For tumors diagnosed prior to 2007:
Abstract as two breast primaries. Code to 8575/33 (metaplastic carcinoma) and 8500/32 (infiltrating duct carcinoma). There are two lesions with different histologic types.
Do not use code 8523 to combine separate tumors with different histologies.
For tumors diagnosed 2007 or later, refer to the MP/H rules. If there are still questions about how this type of tumor should be coded, submit a new question to SINQ and include the difficulties you are encountering in applying the MP/H rules.
Priorities/EOD-Lymph Nodes--Breast: Which part of the pathology report takes precedence when there is a discrepancy between the final path diagnosis and the CAP summary?

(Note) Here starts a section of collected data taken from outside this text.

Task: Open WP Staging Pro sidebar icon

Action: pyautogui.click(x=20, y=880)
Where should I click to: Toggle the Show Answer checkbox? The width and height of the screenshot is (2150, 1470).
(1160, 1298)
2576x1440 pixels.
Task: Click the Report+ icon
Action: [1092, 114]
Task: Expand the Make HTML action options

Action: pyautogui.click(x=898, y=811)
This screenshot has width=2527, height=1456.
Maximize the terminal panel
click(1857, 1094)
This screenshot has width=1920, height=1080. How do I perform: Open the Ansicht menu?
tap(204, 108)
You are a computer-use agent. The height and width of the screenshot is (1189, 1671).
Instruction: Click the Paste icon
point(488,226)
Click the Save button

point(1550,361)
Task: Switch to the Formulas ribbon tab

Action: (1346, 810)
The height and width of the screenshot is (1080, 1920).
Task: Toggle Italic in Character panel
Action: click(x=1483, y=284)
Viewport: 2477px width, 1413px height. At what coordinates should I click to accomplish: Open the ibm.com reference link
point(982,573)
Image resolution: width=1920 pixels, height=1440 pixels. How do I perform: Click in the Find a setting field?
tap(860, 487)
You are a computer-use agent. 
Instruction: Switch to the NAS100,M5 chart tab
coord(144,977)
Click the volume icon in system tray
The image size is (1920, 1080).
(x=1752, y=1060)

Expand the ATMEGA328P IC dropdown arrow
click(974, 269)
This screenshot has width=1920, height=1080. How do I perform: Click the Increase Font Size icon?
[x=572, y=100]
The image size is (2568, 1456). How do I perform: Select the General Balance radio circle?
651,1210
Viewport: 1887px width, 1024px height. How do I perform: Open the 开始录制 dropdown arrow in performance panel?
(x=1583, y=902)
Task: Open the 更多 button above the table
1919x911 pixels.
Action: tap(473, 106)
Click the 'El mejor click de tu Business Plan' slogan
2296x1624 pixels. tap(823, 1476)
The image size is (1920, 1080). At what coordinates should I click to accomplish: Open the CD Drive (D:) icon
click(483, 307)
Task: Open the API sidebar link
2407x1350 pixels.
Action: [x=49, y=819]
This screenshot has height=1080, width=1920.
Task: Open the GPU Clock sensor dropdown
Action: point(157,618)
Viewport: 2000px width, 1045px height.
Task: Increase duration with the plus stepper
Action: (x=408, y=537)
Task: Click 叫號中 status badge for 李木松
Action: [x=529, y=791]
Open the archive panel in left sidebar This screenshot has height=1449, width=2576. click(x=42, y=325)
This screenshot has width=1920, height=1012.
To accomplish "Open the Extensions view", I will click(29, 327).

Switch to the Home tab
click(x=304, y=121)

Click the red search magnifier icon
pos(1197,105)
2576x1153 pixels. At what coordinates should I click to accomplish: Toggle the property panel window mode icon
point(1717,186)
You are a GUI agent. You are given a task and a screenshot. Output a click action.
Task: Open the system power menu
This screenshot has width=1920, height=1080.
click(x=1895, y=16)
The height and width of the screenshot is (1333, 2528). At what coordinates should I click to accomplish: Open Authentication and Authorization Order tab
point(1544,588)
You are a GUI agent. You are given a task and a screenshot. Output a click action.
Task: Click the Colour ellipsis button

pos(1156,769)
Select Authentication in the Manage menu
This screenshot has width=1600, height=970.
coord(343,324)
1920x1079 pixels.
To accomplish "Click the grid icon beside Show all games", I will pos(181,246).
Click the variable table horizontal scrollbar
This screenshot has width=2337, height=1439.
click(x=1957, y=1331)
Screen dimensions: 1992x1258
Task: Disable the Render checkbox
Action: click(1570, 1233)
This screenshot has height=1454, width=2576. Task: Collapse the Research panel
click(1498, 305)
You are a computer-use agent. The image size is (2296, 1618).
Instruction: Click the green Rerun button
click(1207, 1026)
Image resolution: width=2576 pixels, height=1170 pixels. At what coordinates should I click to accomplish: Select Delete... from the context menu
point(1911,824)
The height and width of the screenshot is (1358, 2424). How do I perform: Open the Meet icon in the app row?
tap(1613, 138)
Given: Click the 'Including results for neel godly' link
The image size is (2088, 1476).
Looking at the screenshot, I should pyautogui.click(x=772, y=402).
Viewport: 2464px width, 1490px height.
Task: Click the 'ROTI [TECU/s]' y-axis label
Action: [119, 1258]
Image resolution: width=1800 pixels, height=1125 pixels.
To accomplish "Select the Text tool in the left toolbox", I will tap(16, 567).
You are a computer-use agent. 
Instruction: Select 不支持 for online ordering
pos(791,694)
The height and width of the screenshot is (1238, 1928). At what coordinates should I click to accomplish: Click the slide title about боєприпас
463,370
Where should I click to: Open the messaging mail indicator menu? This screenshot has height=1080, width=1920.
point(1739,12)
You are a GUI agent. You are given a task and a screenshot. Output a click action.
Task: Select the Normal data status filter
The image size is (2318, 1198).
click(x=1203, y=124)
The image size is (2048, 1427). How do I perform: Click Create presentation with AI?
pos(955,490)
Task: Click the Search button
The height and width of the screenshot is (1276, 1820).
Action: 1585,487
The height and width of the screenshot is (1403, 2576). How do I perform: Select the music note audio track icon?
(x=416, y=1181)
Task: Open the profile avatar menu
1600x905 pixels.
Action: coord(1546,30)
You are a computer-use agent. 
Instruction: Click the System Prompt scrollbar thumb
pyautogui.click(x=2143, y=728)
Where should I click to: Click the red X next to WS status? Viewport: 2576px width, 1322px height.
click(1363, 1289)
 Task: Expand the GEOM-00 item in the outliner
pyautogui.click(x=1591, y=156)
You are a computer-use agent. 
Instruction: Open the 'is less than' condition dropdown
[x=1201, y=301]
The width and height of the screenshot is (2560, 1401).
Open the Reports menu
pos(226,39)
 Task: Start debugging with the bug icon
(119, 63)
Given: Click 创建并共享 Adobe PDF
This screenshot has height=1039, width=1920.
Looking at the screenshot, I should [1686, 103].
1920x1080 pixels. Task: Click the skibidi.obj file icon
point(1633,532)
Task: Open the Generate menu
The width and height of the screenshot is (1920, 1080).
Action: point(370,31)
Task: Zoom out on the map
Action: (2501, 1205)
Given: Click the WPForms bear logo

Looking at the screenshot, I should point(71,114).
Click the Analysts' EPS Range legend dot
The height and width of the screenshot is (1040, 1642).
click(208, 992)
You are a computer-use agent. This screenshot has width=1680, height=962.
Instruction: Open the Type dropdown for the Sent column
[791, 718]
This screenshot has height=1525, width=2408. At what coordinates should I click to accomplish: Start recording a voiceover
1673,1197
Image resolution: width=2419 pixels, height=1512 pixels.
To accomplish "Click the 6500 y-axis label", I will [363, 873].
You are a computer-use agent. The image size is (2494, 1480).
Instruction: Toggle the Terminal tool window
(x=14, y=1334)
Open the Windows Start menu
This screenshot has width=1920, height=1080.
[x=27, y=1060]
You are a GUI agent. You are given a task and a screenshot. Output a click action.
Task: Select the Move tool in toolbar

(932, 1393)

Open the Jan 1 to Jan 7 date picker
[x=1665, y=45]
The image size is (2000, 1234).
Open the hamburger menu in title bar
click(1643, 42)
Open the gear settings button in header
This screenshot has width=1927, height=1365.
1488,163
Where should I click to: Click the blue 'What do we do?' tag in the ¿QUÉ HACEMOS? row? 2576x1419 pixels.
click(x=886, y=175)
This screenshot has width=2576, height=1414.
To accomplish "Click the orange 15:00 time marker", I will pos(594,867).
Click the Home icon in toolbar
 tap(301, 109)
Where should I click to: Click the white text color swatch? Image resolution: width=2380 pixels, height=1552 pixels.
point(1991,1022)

See Description.
For example, breast primary: Final path states "14/18 nodes (+) for tumor & separate matted aggregate of axillary nodes (+) for tumor. Subpectoral lymph node (+) for mets ca. Path Gross states "18 separate lymph nodes identified...many (+) for tumor grossly. Aggregate of matted lymph nodes within axillary tissue (+) for tumor. Multiple separate lymph nodes submitted." CAP Micro Summary lists "20/16 nodes examined/positive." What is correct number of nodes positive & nodes examined in this case?
For cases diagnosed 1998-2003: The final pathology diagnosis has highest priority. The CAP summary is second priority. However, you always use the best information available. If the final path diagnosis is vague or unclear, information from the CAP summary can be used. In the case example, the total lymph node count from the final path diagnosis is unclear and the CAP summary provides clarification. Code the number of lymph nodes positive as 16 and the number examined 20. Subpectoral lymph nodes are regional nodes for breast primaries.
Multiple Primaries (Pre-2007)--Breast: Synchronous invasive right breast tumors. Ductal carcinoma, NOS in UIQ and Ductal carcinoma, tubular type in LOQ. Are these two primaries or a single primary coded to 8523/3?
For tumors diagnosed prior to 2007:
Code as two primaries, one 8500/3 [Infiltrating duct carcinoma] and one 8211/3 [Tubular carcinoma].
Apply the multiple primary rules first. These are synchronous right breast tumors with different histologies. Therefore, they are separate primaries according to rule 5.a on page 12 of the SEER Program Code Manual. ICD-O-3 histology code 8523/3 is NOT to be used to combine histologies from separate primaries; it is used for mixed histologies in a single primary.
For tumors diagnosed 2007 or later, refer to the MP/H rules. If there are still questions about how this type of tumor should be coded, submit a new question to SINQ and include the difficulties you are encountering in applying the MP/H rules.
Surgery of Primary Site--Breast: How is this field coded when a patient has a reduction mammoplasty (for macromastia) and within the pathology specimen there is an incidental finding of carcinoma?
Code this reduction mammoplasty to the code which best fits the amount of tissue removed. Read the operative report carefully. Code as a partial mastectomy, skin- nipple- areola-sparing mastectomy, or total (simple) mastectomy. Use text fields to record the details.
Primary Site--Melanoma: How would this field be coded for a pleural effusion consistent with metastatic melanoma and "no skin lesions?"
Code primary site as C44.9 [Skin, NOS]. ICD-O-3 does not list a suggested site code for 8720/3 because melanoma can arise in other parts of the body. However, C44.9 [Skin, NOS] is the default when the primary cannot be found.